## What this task involves
Duplicate the rows beginning with the line containing "Click the W Lincoln Ave label" and ending with the line containing "tap(427, 71)", keeping both of those lines. Omit the pictures.

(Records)

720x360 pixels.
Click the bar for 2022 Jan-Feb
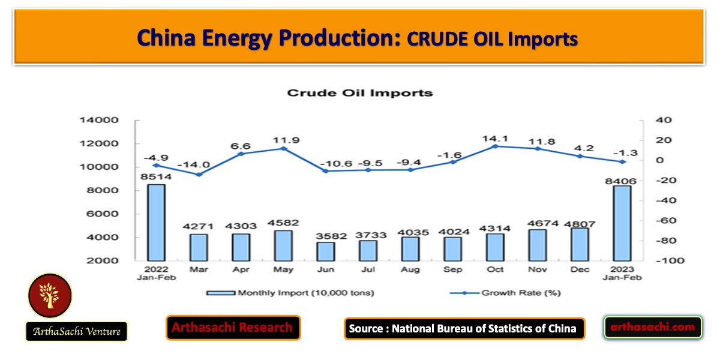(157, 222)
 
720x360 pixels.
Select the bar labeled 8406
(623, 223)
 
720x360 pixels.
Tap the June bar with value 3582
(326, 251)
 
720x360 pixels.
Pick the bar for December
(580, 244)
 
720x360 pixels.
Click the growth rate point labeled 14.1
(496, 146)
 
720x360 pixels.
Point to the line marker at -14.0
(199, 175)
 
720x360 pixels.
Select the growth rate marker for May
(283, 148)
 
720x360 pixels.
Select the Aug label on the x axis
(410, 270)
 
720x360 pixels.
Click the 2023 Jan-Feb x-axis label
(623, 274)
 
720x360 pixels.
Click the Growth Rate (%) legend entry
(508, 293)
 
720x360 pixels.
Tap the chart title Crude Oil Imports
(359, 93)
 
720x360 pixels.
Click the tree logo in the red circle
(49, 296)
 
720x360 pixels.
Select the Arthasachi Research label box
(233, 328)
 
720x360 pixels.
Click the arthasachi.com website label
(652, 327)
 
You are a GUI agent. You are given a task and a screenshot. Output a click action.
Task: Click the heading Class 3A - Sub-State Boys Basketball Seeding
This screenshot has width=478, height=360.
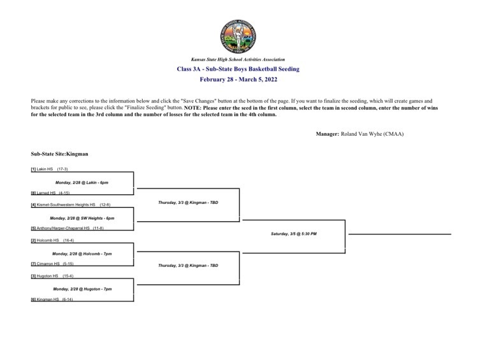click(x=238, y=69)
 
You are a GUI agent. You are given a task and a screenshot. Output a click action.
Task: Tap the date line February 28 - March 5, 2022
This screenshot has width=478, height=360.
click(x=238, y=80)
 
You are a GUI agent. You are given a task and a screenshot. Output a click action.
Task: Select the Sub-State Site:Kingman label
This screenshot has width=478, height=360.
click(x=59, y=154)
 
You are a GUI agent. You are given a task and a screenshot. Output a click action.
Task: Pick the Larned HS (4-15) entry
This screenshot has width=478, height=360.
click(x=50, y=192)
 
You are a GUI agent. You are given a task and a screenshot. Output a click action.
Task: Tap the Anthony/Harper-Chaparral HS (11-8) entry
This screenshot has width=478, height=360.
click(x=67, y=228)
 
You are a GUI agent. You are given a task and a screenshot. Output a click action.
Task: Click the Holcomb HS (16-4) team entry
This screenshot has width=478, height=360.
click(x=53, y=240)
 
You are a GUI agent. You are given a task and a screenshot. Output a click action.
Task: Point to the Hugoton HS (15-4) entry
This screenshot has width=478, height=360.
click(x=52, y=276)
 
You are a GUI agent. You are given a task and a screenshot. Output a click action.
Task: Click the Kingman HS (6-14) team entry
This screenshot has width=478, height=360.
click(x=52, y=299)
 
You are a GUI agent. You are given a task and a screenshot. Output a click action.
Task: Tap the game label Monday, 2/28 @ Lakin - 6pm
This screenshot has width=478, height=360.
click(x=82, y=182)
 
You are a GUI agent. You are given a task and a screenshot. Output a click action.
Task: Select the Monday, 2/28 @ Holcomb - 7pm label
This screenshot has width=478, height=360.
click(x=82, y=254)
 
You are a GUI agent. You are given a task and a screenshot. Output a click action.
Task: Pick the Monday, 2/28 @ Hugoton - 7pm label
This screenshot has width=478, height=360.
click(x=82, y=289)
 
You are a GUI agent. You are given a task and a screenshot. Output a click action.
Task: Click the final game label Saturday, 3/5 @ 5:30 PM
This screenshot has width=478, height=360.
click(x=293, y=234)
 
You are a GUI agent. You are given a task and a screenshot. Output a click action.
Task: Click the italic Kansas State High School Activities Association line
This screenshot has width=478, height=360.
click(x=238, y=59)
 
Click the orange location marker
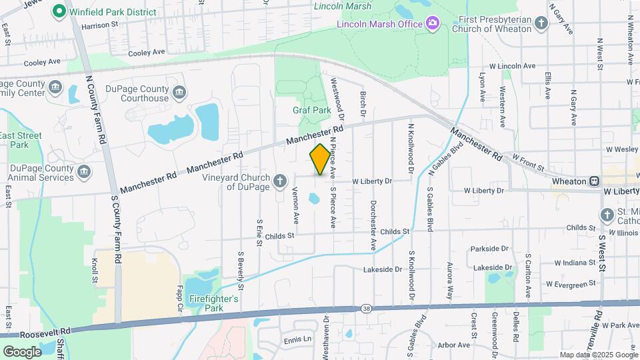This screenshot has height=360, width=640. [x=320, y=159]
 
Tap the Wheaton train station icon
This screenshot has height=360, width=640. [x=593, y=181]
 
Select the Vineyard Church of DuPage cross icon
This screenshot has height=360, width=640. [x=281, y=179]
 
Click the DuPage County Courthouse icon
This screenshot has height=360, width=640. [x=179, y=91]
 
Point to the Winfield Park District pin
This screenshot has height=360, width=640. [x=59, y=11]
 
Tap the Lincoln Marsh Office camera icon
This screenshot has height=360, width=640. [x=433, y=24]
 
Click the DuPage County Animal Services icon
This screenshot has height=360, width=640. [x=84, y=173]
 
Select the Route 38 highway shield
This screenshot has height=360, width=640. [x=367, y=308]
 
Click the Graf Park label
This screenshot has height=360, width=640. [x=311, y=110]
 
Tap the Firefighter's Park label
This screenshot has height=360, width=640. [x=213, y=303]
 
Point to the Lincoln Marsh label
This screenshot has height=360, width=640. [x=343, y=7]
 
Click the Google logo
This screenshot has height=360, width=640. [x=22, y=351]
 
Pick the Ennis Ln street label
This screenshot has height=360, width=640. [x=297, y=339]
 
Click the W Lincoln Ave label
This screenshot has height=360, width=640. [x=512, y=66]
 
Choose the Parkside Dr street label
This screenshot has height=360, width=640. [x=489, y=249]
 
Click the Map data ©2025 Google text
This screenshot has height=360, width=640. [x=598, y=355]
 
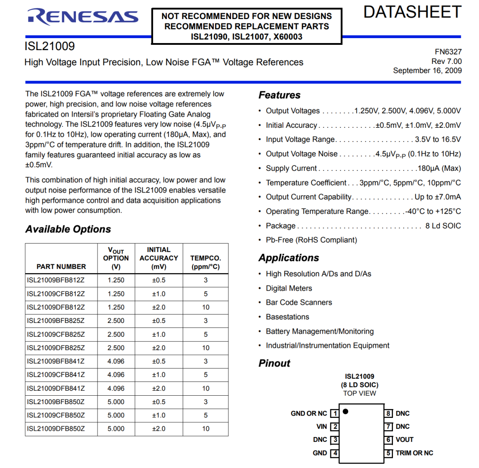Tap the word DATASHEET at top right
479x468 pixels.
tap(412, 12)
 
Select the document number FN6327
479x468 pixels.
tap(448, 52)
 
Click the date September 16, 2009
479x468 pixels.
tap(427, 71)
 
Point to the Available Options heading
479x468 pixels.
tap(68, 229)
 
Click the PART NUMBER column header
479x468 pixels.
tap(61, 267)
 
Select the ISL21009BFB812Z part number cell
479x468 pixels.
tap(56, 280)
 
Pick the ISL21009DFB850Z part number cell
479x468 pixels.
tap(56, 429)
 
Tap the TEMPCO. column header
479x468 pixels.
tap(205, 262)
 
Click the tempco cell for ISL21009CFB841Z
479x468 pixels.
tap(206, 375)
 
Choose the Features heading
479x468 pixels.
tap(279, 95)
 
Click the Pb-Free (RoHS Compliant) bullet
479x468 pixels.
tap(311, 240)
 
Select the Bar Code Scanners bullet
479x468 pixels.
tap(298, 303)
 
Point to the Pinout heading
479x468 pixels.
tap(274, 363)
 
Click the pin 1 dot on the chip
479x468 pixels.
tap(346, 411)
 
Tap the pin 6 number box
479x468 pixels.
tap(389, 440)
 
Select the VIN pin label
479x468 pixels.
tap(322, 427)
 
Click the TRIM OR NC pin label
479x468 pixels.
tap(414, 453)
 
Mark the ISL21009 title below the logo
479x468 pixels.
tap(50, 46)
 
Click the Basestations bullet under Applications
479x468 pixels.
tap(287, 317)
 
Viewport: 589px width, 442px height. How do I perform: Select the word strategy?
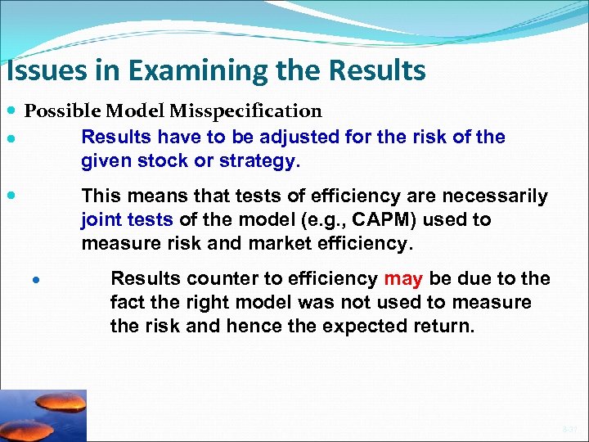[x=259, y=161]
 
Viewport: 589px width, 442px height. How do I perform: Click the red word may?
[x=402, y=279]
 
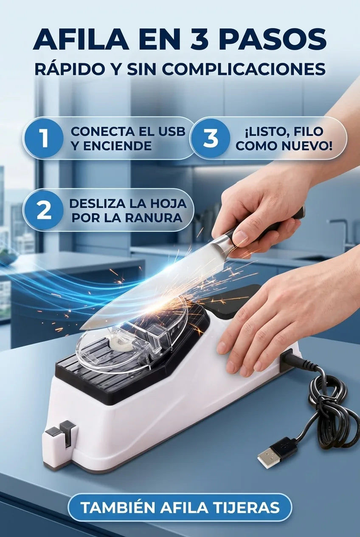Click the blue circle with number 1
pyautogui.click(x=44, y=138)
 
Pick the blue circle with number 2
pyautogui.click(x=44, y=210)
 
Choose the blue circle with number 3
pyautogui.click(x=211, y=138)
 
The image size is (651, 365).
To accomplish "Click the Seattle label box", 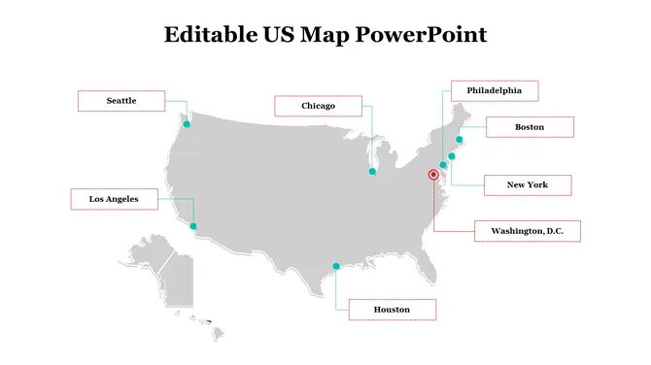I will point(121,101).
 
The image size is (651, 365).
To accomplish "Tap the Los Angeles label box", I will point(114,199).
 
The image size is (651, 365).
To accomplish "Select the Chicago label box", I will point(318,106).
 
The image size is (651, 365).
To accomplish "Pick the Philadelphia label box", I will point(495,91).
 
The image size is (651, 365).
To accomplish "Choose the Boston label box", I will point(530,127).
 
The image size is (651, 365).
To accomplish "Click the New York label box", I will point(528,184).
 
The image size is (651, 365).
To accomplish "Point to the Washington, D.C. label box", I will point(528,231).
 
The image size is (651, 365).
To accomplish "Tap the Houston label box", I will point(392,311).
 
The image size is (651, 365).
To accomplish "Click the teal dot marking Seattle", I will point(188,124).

## Problem solution
Click the W Lincoln Ave label
This screenshot has height=360, width=640. [x=512, y=66]
 
Choose the Parkside Dr street label
This screenshot has height=360, width=640. [x=489, y=249]
 
Click the Map data ©2025 Google text
This screenshot has height=360, width=640. [x=598, y=355]
 
Tap the word DATASHEET at top right
479x468 pixels.
tap(412, 12)
 
Select the document number FN6327
479x468 pixels.
tap(448, 52)
 
Click the date September 16, 2009
479x468 pixels.
tap(427, 71)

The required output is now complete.